Reviews
"Screening a Lynching examines four Hollywood treatments of the infamous Leo Frank affair. Equally enlightening on the motivations of the producers and directors behind each project—two for film, two for TV—and the actual facts of the case, the book takes as its deeper concern the inherent tension between creative license and historical accuracy in reality-based dramas. This is a rich topic, and Bernstein handles it with aplomb."
—Steve Oney, author of And the Dead Shall Rise
"Matthew Bernstein has written a detailed study of four very different mediums—two television shows, and two films—all based on the same actual murder case and its aftermath. Screening a Lynching is provocative, compelling and utterly original. I highly recommend it."
"An amazingly original analysis of how this tragic case has been interpreted in fiction and film."
—Leonard Dinnerstein, author of The Leo Frank Case
"In this brilliant examination, [author Matthew H.] Bernstein examines the racist thread that kept open the case and its treatments in the media. . . . Searching through daunting but uncommonly rich archival material, the author tracked court cases bent on uncovering new evidence for pardoning Frank. As a Jew in 1913 he loomed as guilty, yet as a white man his case plead for reopening (in prior years Americans had, on average, lynched more than 100 victims, most of them black). This book deserves the widest possible audience."
—Choice
"Bernstein's strong book effectively places these four films within their historical context. . . .[His] work is a valuable addition to a growing body of work on the Phagan-Frank case and its impact on American Culture."

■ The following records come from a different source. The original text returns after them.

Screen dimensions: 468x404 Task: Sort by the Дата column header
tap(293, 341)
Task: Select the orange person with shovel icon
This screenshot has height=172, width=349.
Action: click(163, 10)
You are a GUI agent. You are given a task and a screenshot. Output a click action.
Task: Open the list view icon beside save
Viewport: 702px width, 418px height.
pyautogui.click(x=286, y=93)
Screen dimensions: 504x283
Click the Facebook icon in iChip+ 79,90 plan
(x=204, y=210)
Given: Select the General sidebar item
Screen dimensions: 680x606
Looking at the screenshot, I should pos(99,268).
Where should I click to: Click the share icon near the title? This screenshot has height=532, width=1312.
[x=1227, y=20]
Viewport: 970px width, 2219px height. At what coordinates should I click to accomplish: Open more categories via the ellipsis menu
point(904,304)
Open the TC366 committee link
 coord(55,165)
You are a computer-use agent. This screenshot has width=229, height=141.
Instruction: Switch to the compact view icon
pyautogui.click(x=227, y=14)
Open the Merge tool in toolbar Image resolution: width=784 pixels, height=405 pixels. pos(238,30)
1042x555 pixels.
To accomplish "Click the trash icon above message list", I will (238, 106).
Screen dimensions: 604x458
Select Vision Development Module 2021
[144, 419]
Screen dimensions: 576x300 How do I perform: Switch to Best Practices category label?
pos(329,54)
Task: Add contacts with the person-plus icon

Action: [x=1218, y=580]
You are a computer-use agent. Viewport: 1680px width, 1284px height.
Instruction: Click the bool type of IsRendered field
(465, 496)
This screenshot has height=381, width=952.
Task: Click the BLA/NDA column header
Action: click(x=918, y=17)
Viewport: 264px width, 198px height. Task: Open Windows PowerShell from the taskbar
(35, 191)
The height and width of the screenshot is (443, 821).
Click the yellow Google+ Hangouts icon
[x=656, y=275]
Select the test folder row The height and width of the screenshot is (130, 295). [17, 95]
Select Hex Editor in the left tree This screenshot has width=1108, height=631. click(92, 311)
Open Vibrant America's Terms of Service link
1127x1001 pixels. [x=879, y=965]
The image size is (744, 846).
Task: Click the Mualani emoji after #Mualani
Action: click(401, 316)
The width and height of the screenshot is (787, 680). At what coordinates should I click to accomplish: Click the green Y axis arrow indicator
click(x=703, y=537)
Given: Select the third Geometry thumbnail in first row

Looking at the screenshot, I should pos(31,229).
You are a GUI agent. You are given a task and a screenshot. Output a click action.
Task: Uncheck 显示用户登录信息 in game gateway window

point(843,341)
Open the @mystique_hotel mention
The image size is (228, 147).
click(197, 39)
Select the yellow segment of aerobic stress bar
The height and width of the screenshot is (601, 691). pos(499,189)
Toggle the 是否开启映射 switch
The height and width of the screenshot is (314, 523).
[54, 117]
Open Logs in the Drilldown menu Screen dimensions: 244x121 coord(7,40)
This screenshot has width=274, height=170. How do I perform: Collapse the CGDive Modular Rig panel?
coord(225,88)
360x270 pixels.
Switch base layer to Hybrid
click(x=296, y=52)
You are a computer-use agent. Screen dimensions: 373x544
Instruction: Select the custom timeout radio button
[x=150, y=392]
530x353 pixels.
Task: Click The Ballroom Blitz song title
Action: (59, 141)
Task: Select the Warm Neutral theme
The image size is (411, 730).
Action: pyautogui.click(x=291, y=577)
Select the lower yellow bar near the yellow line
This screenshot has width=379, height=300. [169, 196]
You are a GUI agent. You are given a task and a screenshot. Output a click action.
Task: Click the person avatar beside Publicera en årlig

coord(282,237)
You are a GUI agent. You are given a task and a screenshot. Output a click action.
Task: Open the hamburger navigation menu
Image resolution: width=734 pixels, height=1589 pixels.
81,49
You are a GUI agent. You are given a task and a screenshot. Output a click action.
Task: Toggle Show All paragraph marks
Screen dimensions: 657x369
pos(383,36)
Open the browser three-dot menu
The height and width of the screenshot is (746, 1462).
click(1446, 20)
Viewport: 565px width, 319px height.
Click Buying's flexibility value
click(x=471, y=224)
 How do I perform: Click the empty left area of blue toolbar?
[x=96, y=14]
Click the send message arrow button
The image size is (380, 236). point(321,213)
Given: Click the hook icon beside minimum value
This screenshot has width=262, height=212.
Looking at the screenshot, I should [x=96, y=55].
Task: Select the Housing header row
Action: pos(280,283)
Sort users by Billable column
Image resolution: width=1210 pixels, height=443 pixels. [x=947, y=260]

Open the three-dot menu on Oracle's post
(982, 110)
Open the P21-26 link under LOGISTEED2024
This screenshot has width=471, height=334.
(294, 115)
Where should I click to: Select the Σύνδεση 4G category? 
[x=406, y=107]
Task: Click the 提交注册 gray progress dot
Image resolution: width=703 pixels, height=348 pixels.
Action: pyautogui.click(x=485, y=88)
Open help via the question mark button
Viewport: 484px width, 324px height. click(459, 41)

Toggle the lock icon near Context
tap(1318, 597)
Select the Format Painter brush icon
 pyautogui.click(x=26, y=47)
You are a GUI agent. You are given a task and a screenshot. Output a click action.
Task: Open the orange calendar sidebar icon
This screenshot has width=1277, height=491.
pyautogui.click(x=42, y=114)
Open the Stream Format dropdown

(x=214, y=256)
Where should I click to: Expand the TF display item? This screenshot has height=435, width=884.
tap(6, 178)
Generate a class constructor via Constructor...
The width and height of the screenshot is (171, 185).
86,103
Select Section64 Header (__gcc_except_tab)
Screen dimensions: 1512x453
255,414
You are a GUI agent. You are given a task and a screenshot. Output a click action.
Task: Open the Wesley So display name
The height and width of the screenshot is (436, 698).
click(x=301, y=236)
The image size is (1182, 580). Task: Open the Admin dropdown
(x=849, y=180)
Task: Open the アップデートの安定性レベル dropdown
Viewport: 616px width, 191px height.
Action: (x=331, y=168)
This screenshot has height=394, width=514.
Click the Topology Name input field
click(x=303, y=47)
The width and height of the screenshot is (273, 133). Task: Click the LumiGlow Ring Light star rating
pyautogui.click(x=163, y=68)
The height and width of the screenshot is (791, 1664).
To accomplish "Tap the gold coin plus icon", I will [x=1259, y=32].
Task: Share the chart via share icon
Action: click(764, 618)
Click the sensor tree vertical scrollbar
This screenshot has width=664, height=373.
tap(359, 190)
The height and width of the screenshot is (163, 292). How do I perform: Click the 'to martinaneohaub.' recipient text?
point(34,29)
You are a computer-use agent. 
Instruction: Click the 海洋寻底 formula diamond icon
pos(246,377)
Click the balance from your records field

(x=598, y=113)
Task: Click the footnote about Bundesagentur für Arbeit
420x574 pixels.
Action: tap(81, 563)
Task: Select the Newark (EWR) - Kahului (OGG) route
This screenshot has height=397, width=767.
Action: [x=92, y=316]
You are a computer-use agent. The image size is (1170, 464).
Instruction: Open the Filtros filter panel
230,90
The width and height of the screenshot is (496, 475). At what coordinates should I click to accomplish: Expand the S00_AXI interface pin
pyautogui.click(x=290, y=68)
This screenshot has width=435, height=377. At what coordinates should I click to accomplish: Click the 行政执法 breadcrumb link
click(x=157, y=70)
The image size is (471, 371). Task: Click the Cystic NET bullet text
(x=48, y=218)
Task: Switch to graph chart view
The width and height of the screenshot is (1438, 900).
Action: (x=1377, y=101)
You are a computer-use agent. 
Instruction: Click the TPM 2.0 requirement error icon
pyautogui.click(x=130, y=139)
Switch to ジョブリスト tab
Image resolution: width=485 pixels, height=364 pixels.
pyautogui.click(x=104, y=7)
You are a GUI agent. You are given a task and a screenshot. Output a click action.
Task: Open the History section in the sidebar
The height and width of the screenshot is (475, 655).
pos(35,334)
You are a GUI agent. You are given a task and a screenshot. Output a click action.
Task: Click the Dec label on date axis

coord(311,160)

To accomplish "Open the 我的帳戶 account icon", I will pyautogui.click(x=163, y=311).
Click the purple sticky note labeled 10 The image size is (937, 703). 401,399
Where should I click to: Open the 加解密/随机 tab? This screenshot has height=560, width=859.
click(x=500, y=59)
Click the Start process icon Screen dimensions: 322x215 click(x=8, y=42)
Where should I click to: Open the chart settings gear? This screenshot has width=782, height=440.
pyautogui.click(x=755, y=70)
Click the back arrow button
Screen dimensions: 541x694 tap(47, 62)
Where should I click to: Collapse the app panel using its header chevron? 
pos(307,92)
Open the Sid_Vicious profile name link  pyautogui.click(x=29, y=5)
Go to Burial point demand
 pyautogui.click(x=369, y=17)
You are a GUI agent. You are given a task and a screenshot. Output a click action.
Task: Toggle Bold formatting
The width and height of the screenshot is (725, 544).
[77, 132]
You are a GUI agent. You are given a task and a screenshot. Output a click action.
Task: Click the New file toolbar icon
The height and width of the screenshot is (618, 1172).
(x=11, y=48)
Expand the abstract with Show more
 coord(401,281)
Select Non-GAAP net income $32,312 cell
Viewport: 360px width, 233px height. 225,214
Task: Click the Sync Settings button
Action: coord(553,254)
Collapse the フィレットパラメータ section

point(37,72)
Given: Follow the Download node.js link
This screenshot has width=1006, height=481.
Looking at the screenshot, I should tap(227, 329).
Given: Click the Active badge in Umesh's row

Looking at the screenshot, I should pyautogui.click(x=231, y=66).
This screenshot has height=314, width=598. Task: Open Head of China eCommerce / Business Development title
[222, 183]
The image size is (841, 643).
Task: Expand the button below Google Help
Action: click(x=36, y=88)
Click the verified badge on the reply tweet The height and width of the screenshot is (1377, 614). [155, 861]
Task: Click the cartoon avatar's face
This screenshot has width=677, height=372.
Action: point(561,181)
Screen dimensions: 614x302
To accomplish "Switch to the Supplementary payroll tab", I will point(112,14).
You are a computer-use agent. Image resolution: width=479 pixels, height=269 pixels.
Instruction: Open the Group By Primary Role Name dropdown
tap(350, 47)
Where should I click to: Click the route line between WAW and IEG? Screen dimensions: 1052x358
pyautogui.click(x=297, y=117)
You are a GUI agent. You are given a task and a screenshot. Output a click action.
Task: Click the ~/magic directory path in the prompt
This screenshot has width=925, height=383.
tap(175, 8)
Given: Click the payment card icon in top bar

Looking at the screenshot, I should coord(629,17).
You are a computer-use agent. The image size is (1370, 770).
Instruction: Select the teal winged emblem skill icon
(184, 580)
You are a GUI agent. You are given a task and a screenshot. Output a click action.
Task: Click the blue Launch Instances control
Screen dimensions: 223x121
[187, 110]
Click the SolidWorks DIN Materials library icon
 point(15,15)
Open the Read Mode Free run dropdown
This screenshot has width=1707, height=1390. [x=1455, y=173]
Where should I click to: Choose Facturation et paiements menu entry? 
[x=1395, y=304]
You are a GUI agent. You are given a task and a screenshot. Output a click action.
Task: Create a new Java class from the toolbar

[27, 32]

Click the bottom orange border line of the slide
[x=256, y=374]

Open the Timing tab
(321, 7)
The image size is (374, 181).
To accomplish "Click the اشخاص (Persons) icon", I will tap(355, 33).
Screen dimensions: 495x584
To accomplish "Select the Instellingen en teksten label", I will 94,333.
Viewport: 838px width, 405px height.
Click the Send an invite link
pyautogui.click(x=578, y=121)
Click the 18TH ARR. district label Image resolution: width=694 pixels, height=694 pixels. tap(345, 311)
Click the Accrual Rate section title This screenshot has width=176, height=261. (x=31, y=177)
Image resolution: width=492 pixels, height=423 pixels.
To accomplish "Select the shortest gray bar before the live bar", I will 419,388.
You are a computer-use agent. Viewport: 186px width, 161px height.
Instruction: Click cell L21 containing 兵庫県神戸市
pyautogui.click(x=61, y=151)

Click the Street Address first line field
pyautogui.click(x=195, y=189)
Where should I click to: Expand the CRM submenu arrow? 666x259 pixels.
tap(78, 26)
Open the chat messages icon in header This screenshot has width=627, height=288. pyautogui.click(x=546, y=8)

—Kirsten Fermaglich, Journal of American Ethnic History
Description
Matthew H. Bernstein is the first scholar to examine the feature films and television programs produced in response to the trial and lynching of Leo Frank. He considers the four major surviving American texts: Oscar Micheaux's film Murder in Harlem (1936), Mervyn LeRoy's film They Won't Forget (1937), the Profiles in Courage television episode "John M. Slaton" (1964), and the two-part NBC miniseries The Murder of Mary Phagan (1988). Bernstein explains that complex issues like racism, anti-Semitism, class resentment, and sectionalism were at once irresistibly compelling and painfully difficult to portray in the mass media. Exploring the cultural and industrial contexts in which the works were produced, Bernstein considers how they succeeded or failed in representing the case's many facets. Film and television shows can provide worthy interpretations of history, Bernstein argues, even when they depart from the historical record.
Screening a Lynching is an engrossing meditation on how film and television represented a traumatic and tragic episode in American history—one that continues to fascinate people to this day.